Scientific classification
- Kingdom: Animalia
- Phylum: Chordata
- Class: Reptilia
- Order: Squamata
- Suborder: Serpentes
- Family: Elapidae
- Genus: Micrurus
- Species: M. baliocoryphus
- Binomial name: Micrurus baliocoryphus (Cope, 1860)
- Synonyms: Elaps baliocoryphus Cope, 1860; Elaps frontalis var. baliocoryphus Cope, 1860; Micrurus frontalis baliocoryphus (Cope, 1860); Micrurus frontalis mesopotamicus Barrio & Miranda, 1967;

= Micrurus baliocoryphus =

- Genus: Micrurus
- Species: baliocoryphus
- Authority: (Cope, 1860)
- Conservation status: LC
- Synonyms: Elaps baliocoryphus , Cope, 1860, Elaps frontalis var. baliocoryphus , Cope, 1860, Micrurus frontalis baliocoryphus , (Cope, 1860), Micrurus frontalis mesopotamicus , Barrio & Miranda, 1967

Species of snake

Micrurus baliocoryphus, also known commonly as the Mesopotamian coral snake, is a species of coral snake in the family Elapidae.

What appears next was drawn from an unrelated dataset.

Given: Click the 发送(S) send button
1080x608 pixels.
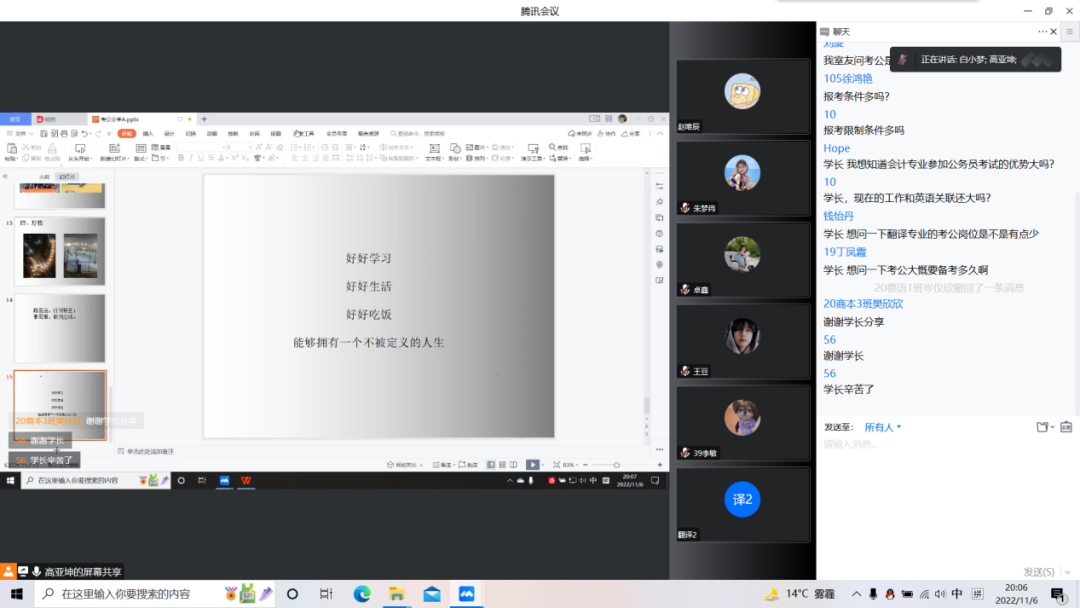Looking at the screenshot, I should click(x=1038, y=572).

Like the other members of its family, it is venomous. It is native to central South America.

==Geographic distribution==
Micrurus baliocoryphus is found between the Paraná River and the Uruguay River, in Argentina and Paraguay.

==Habitat==
Micrurus baliocoryphus is found in variety of habitats, including forest, savanna, shrubland, and grassland, at elevations from sea level to 200 m.

==Behavior==
Micrurus baliocoryphus is terrestrial, foraging in leaf litter.

==Reproduction==
Micrurus baliocoryphus is oviparous.